BEGIN

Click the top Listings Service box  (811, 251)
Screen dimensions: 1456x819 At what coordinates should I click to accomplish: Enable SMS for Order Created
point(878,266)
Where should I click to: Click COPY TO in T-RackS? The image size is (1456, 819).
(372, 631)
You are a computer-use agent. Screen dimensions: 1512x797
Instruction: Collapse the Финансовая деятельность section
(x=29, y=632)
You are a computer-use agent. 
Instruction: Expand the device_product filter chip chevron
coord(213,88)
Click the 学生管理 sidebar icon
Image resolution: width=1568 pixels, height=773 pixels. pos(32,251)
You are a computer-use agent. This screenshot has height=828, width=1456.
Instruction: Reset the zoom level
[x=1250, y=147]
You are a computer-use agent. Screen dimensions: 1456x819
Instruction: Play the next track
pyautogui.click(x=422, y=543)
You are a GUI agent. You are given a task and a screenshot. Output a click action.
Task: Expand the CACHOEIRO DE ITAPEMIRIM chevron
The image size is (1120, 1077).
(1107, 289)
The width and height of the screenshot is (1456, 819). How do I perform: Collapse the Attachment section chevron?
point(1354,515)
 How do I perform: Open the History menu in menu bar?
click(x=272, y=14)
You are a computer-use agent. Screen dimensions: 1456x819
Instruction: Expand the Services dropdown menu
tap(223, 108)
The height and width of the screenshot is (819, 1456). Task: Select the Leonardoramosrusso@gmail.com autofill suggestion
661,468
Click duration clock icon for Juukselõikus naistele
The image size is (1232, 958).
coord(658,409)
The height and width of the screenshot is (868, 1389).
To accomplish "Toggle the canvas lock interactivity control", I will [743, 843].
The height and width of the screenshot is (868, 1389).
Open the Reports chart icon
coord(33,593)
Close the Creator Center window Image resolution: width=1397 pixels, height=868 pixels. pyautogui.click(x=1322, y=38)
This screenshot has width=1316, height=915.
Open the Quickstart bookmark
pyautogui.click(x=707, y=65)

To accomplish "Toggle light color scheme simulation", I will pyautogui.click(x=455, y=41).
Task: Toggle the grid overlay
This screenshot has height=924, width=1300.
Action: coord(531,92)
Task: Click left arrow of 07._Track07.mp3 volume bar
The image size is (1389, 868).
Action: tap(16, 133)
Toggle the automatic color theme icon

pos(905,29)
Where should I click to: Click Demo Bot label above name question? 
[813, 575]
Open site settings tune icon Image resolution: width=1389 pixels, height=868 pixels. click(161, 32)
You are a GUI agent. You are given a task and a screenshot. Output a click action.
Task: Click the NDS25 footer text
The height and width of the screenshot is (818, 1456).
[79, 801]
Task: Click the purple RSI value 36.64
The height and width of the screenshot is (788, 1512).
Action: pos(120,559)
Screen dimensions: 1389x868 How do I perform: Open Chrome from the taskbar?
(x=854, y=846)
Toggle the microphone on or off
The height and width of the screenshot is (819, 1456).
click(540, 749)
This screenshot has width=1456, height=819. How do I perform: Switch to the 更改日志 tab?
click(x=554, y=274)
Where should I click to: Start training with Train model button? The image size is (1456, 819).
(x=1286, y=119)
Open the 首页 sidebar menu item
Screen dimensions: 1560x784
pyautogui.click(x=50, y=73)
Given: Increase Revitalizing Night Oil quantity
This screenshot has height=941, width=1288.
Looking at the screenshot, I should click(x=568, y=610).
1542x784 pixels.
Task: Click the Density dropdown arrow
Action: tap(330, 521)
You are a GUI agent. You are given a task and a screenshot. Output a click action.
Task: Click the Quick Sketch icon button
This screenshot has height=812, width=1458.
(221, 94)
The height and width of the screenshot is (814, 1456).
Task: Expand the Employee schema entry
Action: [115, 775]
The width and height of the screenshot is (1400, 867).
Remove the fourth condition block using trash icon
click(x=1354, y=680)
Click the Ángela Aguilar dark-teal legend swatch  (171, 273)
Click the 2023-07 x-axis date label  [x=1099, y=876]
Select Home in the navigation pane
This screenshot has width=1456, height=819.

END

Please set down the material above once more, word for word.

Click the top Listings Service box  (811, 251)
Screen dimensions: 1456x819 At what coordinates should I click to accomplish: Enable SMS for Order Created
point(878,266)
Where should I click to: Click COPY TO in T-RackS? The image size is (1456, 819).
(372, 631)
You are a computer-use agent. Screen dimensions: 1512x797
Instruction: Collapse the Финансовая деятельность section
(x=29, y=632)
You are a computer-use agent. 
Instruction: Expand the device_product filter chip chevron
coord(213,88)
Click the 学生管理 sidebar icon
Image resolution: width=1568 pixels, height=773 pixels. pos(32,251)
You are a computer-use agent. This screenshot has height=828, width=1456.
Instruction: Reset the zoom level
[x=1250, y=147]
You are a computer-use agent. Screen dimensions: 1456x819
Instruction: Play the next track
pyautogui.click(x=422, y=543)
You are a GUI agent. You are given a task and a screenshot. Output a click action.
Task: Expand the CACHOEIRO DE ITAPEMIRIM chevron
The image size is (1120, 1077).
(1107, 289)
The width and height of the screenshot is (1456, 819). How do I perform: Collapse the Attachment section chevron?
point(1354,515)
 How do I perform: Open the History menu in menu bar?
click(x=272, y=14)
You are a computer-use agent. Screen dimensions: 1456x819
Instruction: Expand the Services dropdown menu
tap(223, 108)
The height and width of the screenshot is (819, 1456). Task: Select the Leonardoramosrusso@gmail.com autofill suggestion
661,468
Click duration clock icon for Juukselõikus naistele
The image size is (1232, 958).
coord(658,409)
The height and width of the screenshot is (868, 1389).
To accomplish "Toggle the canvas lock interactivity control", I will [743, 843].
The height and width of the screenshot is (868, 1389).
Open the Reports chart icon
coord(33,593)
Close the Creator Center window Image resolution: width=1397 pixels, height=868 pixels. pyautogui.click(x=1322, y=38)
This screenshot has width=1316, height=915.
Open the Quickstart bookmark
pyautogui.click(x=707, y=65)

To accomplish "Toggle light color scheme simulation", I will pyautogui.click(x=455, y=41).
Task: Toggle the grid overlay
This screenshot has height=924, width=1300.
Action: coord(531,92)
Task: Click left arrow of 07._Track07.mp3 volume bar
The image size is (1389, 868).
Action: tap(16, 133)
Toggle the automatic color theme icon

pos(905,29)
Where should I click to: Click Demo Bot label above name question? 
[813, 575]
Open site settings tune icon Image resolution: width=1389 pixels, height=868 pixels. click(161, 32)
You are a GUI agent. You are given a task and a screenshot. Output a click action.
Task: Click the NDS25 footer text
The height and width of the screenshot is (818, 1456).
[79, 801]
Task: Click the purple RSI value 36.64
The height and width of the screenshot is (788, 1512).
Action: pos(120,559)
Screen dimensions: 1389x868 How do I perform: Open Chrome from the taskbar?
(x=854, y=846)
Toggle the microphone on or off
The height and width of the screenshot is (819, 1456).
click(540, 749)
This screenshot has width=1456, height=819. How do I perform: Switch to the 更改日志 tab?
click(x=554, y=274)
Where should I click to: Start training with Train model button? The image size is (1456, 819).
(x=1286, y=119)
Open the 首页 sidebar menu item
Screen dimensions: 1560x784
pyautogui.click(x=50, y=73)
Given: Increase Revitalizing Night Oil quantity
This screenshot has height=941, width=1288.
Looking at the screenshot, I should click(x=568, y=610).
1542x784 pixels.
Task: Click the Density dropdown arrow
Action: tap(330, 521)
You are a GUI agent. You are given a task and a screenshot. Output a click action.
Task: Click the Quick Sketch icon button
This screenshot has height=812, width=1458.
(221, 94)
The height and width of the screenshot is (814, 1456).
Task: Expand the Employee schema entry
Action: [115, 775]
The width and height of the screenshot is (1400, 867).
Remove the fourth condition block using trash icon
click(x=1354, y=680)
Click the Ángela Aguilar dark-teal legend swatch  (171, 273)
Click the 2023-07 x-axis date label  [x=1099, y=876]
Select Home in the navigation pane
This screenshot has width=1456, height=819.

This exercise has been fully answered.